Nevada Government Affairs & Advocacy Nevada Update – July 20, 2020

Government Affairs Daily Update

July 20, 2020

Our Government Affairs & Advocacy Team is dedicated to keeping you informed and up to date with political and COVID-19 information in Nevada.

Special Session Comes to An End

Nevada’s 31st Special Session wrapped up Sunday night, addressing the $1.2-billion shortfall in the state’s budget caused by the COVID-19 pandemic. The special session was one of the longest in history, spanning 12 days. While lawmakers had to make tough decisions to ultimately cut $1.2-billion in revenue to fill the budget hole, the final piece of legislation passed late Sunday, Assembly Bill 3, identified $138.6-million in state revenue to restore or partially restore some of the proposed cuts. These include:

  • $49-million to retain certain Medicaid services, including dental, hospice services, behavioral health and supporting housing services
  • $514,000 for pediatric intensive care
  • $7.4-million for essential inpatient and outpatient mental health services across southern Nevada
  • $1.4-million for behavioral health practitioners, intensive case management, and medication clinic in northern Nevada
  • $1.5-million for behavioral health practitioners and housing support programs in rural Nevada
  • $1.8-million for the Teach Nevada program
  • $700,000 for computer science and technology program
  • $25.8-million to reduce the number of announced furlough days for state employees from 12 to six days
  • $14.3-million to reinstate merit pay for state employees
  • $1.4-million to avoid certain state employee layoffs

As of 4:00 p.m. on July 20, the following bills passed by the legislature have been signed or are on the Governor’s desk:

  • Senate Bill 1 – Revises provisions related to capital improvement projects – Signed
  • Senate Bill 2 – Temporarily authorizes certain changes to eligibility requirements for the Governor Guinn Millennium Scholarship – Signed
  • Senate Bill 3 – Temporarily accelerates the collection of a portion of the tax upon the net proceeds of minerals – Delivered to the Governor, expected to be signed
  • Senate Bill 4 – Temporarily revises provisions governing public borrowing – Signed
  • Assembly Bill 3 – Implements the vast majority of the budget changes in response to the COVID-19 pandemic – Enrolled, expected to be signed

Governor Sisolak called off plans for an immediate second special session until Nevada’s COVID numbers improve and conditions are safer for lawmakers.
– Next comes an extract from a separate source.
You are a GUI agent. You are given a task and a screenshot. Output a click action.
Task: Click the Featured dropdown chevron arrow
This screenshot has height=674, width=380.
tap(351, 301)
A second special session is likely to occur at a later time and potential topics include:

  • Implementing criminal and social justice policy reform
  • Ensuring Nevadans can exercise their fundamental right to vote in a way that does not dangerously expose them to increased risk of COVID-19
  • Helping stabilize Nevada businesses and establishing safety standards for the workers keeping the economy going
  • Removing statutory barriers impeding the work of Nevada’s unemployment insurance program

Nevada Announces Rental Assistance Aid

Beginning Monday, Nevadans facing financial hardships due to COVID-19 can now apply for rental assistance through the state’s CARES Housing Assistance Program (CHAP), with $30-million being distributed from CARES Act funds. The goal of the program is to help Nevada renters stay in their homes even after the statewide residential eviction moratorium expires on September 1 as laid out in Governor Sisolak’s Emergency Directive 025. The funds will be awarded on a first-come, first-serve basis and will be paid directly to landlords on behalf of tenants, a process being expedited in Clark County through a portal that allows property managers to pre-register. To qualify, a tenant must:

  • Rent in Nevada, have an active lease and owe back-rent
  • Be able to show that financial hardship has been suffered related to COVID-19, such as the loss of a job, a reduction in work hours or a reduction in pay
  • The tenant’s household must have liquid resources totaling less than $3,000, with their gross annual income below 120-percent of the area median income
  • Must not be currently receiving rental assistance through a federal housing voucher

Nevada COVID-19 Numbers

Nevada’s seven-day average positivity rate hit another all-time high Monday, reaching 20.6-percent, while the daily positivity rate stood at 16-percent. The state reported 948 confirmed cases, the first-time cases have been below 1,000 since July 14. Hospitalizations in Nevada are up to 849 people, and ICU hospitalizations also increased to 304. The state reported one additional death since Sunday, bringing the total number to 650. As daily COVID-19 cases in Nevada continue to increase, tourism in the state is decreasing, with daily visitation at Clark County casinos last week estimated to be 44-percent lower than the average visitation rate in February, before the pandemic wreaked havoc on the economy. The week prior there was a 38-percent drop.